(Dataset entries)
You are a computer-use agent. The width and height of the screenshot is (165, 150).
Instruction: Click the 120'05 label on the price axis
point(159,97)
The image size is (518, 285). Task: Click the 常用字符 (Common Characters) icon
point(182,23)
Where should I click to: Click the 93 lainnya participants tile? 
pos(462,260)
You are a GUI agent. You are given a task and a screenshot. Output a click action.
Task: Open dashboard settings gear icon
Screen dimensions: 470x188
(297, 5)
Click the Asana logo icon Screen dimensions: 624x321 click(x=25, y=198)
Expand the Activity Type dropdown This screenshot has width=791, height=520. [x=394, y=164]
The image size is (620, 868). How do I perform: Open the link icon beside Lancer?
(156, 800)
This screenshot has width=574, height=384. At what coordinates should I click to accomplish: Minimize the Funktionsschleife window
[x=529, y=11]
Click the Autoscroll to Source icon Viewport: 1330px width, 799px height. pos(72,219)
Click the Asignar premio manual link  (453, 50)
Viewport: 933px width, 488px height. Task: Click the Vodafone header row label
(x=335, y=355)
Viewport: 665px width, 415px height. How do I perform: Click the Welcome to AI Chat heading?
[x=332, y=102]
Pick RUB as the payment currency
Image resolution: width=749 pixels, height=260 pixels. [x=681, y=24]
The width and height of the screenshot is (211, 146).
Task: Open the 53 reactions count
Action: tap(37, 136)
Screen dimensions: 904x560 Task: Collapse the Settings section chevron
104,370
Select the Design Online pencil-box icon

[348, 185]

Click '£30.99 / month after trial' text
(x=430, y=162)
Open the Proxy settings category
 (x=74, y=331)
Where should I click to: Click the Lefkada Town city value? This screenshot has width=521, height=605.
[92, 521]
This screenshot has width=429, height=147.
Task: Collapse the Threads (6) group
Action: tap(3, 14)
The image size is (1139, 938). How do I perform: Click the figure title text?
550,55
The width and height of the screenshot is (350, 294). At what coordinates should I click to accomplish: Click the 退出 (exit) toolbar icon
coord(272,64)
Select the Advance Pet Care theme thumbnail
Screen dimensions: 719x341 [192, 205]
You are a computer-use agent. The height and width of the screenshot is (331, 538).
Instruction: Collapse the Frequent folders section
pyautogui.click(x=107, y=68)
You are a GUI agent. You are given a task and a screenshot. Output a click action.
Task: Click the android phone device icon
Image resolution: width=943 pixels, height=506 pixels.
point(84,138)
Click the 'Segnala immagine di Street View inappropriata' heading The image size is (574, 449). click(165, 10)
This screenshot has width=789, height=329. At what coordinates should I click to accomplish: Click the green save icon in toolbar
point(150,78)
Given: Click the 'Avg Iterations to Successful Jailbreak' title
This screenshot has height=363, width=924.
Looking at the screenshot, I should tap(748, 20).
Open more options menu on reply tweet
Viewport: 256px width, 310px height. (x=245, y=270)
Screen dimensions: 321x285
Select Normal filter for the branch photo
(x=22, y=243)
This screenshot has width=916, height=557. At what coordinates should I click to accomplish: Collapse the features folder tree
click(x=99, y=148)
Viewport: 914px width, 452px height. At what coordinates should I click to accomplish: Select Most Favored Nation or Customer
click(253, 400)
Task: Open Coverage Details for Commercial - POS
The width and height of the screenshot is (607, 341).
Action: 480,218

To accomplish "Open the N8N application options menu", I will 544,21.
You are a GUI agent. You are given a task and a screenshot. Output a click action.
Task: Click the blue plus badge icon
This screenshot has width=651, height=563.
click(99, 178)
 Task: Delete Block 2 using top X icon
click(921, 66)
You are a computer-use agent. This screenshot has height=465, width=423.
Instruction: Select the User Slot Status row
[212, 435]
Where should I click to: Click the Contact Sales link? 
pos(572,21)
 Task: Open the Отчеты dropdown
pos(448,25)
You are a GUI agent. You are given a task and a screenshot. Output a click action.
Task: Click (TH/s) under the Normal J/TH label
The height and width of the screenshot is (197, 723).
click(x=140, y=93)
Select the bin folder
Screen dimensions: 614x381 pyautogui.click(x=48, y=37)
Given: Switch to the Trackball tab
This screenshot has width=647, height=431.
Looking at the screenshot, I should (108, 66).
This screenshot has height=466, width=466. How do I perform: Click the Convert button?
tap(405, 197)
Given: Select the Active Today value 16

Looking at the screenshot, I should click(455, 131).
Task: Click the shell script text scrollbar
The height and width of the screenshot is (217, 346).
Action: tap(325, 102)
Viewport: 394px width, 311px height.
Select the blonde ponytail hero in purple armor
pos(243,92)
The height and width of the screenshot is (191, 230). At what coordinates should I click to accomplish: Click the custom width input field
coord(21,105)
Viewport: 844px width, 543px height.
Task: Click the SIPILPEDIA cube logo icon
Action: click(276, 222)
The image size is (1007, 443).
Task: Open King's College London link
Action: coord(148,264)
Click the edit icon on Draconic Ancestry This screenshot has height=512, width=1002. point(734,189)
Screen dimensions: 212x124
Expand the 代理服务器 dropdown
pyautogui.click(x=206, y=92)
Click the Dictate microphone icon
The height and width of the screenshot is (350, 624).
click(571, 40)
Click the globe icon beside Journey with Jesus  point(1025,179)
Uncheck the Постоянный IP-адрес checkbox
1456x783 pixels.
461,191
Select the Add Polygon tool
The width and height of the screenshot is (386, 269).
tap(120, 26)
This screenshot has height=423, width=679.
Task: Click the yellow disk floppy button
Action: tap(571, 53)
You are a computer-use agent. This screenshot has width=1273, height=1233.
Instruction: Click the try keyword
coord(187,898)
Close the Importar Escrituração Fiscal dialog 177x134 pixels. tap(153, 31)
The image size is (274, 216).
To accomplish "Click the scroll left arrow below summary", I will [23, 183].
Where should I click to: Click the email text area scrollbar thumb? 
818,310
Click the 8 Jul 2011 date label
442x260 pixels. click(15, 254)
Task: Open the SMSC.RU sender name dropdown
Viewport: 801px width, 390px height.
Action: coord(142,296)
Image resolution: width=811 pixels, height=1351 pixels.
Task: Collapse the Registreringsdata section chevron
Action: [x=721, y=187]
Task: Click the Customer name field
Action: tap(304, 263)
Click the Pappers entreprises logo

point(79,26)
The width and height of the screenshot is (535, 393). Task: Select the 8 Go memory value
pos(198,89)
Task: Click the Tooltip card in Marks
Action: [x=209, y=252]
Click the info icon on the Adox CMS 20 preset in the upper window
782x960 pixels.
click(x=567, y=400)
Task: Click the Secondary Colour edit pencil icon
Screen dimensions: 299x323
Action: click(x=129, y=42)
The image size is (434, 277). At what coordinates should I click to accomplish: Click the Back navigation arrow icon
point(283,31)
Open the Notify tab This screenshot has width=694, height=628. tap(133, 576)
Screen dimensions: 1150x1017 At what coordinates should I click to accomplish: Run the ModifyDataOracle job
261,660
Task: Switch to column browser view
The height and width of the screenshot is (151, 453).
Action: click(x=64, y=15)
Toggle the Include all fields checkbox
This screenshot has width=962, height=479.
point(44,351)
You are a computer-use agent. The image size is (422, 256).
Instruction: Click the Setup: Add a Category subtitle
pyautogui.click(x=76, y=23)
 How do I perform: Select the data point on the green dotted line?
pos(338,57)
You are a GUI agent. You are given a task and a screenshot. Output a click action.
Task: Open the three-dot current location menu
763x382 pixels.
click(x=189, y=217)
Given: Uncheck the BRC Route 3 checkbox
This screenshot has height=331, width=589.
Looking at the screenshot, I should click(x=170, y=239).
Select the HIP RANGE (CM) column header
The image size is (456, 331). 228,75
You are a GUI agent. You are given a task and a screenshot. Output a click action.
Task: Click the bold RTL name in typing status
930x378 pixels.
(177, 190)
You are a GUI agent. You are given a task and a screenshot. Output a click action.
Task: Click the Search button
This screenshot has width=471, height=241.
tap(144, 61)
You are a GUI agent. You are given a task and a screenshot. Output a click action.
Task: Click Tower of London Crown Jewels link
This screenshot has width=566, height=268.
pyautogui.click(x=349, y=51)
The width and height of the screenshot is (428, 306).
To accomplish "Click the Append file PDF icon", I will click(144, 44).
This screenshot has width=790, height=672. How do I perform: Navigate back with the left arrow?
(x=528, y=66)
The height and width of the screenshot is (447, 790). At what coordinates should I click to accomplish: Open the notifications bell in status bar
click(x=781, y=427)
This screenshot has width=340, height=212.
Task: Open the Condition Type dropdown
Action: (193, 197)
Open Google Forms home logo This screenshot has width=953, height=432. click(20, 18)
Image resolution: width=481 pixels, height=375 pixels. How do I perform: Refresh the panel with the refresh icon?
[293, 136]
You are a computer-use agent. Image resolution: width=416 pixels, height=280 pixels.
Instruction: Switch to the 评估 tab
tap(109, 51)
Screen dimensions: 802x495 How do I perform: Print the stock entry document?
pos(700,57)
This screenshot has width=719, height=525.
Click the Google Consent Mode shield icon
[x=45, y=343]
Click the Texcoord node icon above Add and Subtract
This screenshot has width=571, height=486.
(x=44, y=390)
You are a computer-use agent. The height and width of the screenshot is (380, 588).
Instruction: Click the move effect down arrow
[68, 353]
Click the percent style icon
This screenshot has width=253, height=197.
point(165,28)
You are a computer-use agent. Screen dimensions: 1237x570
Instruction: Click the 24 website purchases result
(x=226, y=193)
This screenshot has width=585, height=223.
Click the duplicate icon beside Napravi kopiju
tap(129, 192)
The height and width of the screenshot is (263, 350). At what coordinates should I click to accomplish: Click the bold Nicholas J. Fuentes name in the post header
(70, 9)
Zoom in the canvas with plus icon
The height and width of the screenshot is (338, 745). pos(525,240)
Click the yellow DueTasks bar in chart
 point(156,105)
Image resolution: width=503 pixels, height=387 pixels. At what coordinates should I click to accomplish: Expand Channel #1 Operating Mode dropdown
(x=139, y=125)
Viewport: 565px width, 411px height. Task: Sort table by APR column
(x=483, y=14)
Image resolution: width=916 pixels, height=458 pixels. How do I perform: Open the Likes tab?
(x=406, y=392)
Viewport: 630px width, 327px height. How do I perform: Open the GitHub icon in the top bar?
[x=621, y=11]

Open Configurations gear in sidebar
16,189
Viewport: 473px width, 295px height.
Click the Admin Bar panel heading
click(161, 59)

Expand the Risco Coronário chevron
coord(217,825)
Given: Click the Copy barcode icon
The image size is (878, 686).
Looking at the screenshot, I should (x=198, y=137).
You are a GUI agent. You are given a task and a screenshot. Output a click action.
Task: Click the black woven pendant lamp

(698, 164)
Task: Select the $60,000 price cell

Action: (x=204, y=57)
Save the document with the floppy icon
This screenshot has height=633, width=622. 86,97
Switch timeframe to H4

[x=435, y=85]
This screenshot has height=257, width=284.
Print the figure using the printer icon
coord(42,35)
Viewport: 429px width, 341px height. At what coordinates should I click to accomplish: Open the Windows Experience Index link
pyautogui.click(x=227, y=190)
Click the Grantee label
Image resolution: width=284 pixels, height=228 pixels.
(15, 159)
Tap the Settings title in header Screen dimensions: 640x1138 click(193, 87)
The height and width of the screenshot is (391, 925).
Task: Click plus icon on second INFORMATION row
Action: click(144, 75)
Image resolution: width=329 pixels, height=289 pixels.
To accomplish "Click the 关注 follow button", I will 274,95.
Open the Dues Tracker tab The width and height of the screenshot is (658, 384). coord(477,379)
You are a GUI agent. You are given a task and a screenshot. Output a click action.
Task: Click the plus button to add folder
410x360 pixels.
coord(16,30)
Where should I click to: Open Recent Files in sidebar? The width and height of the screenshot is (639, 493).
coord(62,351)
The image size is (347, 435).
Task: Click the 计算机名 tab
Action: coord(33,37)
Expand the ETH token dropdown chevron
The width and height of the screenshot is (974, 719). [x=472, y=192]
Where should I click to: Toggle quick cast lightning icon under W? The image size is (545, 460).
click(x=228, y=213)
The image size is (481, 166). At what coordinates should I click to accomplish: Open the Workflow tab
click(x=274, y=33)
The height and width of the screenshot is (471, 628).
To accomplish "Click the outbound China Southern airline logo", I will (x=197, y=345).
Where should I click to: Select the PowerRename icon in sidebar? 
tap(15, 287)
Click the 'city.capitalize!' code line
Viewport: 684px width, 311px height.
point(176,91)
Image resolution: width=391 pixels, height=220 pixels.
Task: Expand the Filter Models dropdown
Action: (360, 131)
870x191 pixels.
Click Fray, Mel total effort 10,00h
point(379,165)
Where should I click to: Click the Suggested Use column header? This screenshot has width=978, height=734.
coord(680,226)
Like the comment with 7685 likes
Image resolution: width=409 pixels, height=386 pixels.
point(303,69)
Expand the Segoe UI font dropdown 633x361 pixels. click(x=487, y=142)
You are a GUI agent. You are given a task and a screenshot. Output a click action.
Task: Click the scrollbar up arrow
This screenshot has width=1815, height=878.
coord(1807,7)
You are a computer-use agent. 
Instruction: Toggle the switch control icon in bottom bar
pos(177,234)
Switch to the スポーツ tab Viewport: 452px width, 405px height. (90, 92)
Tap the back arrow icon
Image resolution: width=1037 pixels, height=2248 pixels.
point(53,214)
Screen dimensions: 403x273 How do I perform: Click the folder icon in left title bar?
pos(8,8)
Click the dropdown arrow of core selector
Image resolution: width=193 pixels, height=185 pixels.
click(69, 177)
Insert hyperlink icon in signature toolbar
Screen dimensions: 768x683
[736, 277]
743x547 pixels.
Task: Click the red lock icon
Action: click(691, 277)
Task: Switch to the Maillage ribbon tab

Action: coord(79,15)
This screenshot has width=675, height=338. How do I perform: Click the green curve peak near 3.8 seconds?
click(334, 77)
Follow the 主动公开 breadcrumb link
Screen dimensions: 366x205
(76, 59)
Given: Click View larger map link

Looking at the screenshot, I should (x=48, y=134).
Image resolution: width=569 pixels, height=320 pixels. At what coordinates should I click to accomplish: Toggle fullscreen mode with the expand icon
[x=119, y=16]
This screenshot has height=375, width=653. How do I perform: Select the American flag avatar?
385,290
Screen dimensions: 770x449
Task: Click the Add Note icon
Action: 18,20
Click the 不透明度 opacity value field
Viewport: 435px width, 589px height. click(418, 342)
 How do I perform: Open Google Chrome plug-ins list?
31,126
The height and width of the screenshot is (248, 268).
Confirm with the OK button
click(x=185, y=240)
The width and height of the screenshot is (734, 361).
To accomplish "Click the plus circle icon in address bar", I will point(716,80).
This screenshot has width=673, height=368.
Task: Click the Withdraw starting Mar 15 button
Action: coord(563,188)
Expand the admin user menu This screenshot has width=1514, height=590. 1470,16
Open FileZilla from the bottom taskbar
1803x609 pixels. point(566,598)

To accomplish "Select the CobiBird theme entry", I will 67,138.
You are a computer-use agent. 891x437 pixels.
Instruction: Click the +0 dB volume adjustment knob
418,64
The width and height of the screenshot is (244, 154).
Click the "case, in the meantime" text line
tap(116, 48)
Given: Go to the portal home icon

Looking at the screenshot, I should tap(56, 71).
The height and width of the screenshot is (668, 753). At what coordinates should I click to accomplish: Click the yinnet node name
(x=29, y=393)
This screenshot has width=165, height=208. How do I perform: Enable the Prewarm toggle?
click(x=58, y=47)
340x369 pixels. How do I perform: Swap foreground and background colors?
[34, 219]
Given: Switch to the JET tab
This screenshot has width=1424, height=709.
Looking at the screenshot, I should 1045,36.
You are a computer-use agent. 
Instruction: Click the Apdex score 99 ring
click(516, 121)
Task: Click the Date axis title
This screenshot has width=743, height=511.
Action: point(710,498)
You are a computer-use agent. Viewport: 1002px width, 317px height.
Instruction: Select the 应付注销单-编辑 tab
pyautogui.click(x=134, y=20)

ACTIVITY: All lines above that contain the word "edit" are to be copied.

FINISHED TASK:
Click the edit icon on Draconic Ancestry This screenshot has height=512, width=1002. point(734,189)
Task: Click the Secondary Colour edit pencil icon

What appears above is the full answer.